Top of Data to process

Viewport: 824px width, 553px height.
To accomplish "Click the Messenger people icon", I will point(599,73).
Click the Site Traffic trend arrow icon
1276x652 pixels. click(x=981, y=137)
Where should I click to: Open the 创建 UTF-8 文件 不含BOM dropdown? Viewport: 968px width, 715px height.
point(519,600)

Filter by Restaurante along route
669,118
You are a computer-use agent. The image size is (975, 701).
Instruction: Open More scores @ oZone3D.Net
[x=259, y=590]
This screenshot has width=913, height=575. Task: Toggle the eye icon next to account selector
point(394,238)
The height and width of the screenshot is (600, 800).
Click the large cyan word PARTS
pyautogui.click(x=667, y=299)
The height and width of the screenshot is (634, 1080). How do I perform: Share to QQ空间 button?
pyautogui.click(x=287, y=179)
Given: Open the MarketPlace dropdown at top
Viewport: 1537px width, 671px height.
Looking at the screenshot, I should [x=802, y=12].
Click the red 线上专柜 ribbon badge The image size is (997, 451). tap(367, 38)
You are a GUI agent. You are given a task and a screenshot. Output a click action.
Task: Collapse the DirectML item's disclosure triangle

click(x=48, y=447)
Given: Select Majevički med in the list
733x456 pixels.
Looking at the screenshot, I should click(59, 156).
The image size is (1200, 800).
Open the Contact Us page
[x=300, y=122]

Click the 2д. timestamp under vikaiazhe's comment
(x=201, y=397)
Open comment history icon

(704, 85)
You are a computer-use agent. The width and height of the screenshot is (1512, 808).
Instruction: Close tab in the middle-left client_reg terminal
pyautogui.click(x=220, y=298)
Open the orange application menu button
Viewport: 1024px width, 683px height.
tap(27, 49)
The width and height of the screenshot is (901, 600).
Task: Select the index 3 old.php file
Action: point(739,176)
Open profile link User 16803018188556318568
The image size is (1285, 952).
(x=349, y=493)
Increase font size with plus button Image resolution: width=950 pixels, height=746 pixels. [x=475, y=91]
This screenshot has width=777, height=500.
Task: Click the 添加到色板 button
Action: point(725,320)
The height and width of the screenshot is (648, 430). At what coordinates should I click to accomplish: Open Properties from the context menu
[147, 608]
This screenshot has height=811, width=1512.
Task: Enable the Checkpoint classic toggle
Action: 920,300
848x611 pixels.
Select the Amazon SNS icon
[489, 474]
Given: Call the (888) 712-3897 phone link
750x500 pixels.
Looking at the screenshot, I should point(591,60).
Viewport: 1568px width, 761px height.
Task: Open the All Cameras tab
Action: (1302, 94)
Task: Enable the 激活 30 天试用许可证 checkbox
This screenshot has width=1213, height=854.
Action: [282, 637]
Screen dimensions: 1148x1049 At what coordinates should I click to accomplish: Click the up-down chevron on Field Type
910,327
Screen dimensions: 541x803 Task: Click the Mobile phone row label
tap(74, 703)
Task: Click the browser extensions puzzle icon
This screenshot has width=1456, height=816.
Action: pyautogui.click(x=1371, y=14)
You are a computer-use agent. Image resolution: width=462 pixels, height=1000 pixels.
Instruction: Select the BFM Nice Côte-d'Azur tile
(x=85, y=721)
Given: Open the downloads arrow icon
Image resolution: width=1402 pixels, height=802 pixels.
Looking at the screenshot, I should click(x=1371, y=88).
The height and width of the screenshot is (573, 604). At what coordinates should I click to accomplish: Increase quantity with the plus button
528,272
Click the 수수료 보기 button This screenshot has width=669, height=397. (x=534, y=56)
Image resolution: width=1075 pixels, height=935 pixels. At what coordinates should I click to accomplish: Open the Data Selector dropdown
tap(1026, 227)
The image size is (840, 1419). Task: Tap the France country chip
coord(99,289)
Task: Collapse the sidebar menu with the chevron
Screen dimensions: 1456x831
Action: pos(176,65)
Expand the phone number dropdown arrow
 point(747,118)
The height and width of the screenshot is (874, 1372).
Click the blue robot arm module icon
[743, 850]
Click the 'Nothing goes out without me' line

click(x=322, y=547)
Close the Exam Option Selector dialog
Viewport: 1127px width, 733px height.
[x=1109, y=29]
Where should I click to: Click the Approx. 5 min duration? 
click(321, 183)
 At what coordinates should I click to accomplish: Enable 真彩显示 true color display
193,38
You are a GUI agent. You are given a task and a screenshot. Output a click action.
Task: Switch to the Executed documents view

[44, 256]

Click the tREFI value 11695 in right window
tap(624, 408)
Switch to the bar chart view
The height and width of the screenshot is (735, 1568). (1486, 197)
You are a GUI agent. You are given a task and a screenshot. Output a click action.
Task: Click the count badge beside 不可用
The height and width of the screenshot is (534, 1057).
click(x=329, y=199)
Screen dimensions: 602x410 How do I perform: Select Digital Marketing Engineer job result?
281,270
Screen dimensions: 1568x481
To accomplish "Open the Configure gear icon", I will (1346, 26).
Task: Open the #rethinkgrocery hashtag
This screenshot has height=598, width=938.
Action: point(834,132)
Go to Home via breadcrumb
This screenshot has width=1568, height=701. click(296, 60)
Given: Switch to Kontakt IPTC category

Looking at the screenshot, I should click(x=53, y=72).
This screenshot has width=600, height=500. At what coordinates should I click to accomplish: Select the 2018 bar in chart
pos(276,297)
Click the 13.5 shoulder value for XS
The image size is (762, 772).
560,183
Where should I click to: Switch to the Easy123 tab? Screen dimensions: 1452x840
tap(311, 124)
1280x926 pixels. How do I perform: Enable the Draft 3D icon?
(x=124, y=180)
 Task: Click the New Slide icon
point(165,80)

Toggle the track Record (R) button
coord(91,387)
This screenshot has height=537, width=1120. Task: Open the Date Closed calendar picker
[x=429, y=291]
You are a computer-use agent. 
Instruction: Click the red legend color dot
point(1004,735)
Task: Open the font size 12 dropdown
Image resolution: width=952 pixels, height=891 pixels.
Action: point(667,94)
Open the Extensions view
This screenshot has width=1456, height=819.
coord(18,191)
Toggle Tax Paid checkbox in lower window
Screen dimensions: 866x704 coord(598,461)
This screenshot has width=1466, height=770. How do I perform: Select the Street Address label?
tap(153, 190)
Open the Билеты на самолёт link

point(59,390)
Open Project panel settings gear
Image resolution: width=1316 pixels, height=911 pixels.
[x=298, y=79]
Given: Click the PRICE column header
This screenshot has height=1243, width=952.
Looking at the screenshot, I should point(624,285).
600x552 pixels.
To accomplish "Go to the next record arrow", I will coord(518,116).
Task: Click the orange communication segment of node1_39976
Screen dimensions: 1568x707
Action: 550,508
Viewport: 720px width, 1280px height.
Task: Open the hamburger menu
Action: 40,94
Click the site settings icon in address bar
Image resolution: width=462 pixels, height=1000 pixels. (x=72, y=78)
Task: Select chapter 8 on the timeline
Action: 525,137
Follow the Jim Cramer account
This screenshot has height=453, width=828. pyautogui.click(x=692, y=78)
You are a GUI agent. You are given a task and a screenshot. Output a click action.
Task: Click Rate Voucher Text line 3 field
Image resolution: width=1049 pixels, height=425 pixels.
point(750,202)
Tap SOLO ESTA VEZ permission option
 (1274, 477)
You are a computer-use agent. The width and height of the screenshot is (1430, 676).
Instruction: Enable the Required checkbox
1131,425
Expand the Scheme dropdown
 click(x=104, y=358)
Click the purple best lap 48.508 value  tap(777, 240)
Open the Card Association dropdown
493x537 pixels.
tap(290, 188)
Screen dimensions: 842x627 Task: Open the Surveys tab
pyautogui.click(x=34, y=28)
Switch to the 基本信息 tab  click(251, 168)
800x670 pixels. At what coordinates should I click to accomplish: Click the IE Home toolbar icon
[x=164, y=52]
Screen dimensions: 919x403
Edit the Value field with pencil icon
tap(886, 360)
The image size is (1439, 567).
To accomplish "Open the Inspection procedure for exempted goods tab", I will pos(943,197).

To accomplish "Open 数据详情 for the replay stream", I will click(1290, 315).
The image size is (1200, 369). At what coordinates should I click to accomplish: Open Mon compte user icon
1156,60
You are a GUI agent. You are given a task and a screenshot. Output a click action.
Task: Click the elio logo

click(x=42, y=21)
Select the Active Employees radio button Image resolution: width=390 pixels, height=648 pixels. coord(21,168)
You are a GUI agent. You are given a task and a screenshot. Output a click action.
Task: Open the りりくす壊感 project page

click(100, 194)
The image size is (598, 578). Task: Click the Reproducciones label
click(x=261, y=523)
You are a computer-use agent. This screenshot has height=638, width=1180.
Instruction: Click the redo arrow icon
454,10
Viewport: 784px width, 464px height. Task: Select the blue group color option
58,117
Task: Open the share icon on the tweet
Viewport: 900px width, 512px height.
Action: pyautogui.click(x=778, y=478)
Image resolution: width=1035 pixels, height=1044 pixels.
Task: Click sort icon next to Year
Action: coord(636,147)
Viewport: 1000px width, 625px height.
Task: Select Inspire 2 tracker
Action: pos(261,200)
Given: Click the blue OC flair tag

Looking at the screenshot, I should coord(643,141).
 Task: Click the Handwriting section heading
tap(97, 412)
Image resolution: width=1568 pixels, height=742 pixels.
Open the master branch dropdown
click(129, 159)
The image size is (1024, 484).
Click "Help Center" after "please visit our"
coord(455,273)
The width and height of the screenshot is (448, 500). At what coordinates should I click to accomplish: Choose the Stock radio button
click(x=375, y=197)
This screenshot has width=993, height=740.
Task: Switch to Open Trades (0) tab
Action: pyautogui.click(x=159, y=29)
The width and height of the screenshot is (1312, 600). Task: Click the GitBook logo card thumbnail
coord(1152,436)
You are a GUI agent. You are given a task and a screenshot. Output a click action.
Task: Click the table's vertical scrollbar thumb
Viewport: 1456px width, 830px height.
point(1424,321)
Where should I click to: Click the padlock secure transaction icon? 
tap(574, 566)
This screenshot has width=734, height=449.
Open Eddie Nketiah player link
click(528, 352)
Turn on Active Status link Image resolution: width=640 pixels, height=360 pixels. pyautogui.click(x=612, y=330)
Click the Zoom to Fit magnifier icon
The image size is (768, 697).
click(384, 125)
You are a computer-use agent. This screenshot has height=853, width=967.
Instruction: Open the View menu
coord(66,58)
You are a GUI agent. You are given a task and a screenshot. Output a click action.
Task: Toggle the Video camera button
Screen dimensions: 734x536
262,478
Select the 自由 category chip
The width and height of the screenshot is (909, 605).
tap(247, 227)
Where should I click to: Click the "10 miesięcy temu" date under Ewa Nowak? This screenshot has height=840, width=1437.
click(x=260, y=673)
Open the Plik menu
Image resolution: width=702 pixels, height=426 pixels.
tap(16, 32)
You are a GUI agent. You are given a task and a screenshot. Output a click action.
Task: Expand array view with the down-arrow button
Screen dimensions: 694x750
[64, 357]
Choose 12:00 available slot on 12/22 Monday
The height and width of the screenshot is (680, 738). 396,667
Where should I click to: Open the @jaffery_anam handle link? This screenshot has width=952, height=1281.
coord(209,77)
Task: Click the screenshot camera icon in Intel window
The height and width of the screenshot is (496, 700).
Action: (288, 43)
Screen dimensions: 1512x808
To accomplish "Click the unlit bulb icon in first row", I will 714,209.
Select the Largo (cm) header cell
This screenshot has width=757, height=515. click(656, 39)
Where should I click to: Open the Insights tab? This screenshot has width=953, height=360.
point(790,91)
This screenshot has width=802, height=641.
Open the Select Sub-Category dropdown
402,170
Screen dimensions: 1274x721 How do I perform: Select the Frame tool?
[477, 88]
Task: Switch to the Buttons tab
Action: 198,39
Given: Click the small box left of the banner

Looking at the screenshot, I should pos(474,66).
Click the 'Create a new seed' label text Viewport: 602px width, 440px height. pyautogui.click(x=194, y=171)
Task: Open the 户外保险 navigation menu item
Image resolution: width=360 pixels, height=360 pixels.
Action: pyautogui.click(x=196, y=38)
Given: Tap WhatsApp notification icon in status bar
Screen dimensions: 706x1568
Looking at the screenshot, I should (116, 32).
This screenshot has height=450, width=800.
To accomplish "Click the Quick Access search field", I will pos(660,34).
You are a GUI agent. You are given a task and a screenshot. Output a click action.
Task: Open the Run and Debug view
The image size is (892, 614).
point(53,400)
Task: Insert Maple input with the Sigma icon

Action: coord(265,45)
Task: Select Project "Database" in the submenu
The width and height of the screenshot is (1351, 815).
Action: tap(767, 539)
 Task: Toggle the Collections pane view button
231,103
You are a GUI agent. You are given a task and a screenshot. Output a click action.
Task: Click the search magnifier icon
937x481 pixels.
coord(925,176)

Bottom of Data to process

▸ **Exercise goal**:
From the records above, pull out each line that has "computer".

▸ **Written solution**:
You are a computer-use agent. The image size is (975, 701).
You are a computer-use agent. The width and height of the screenshot is (1512, 808).
You are a computer-use agent. Image resolution: width=462 pixels, height=1000 pixels.
You are a computer-use agent. 
You are a computer-use agent. The width and height of the screenshot is (1430, 676).
You are a computer-use agent. This screenshot has height=638, width=1180.
You are a computer-use agent. This screenshot has height=853, width=967.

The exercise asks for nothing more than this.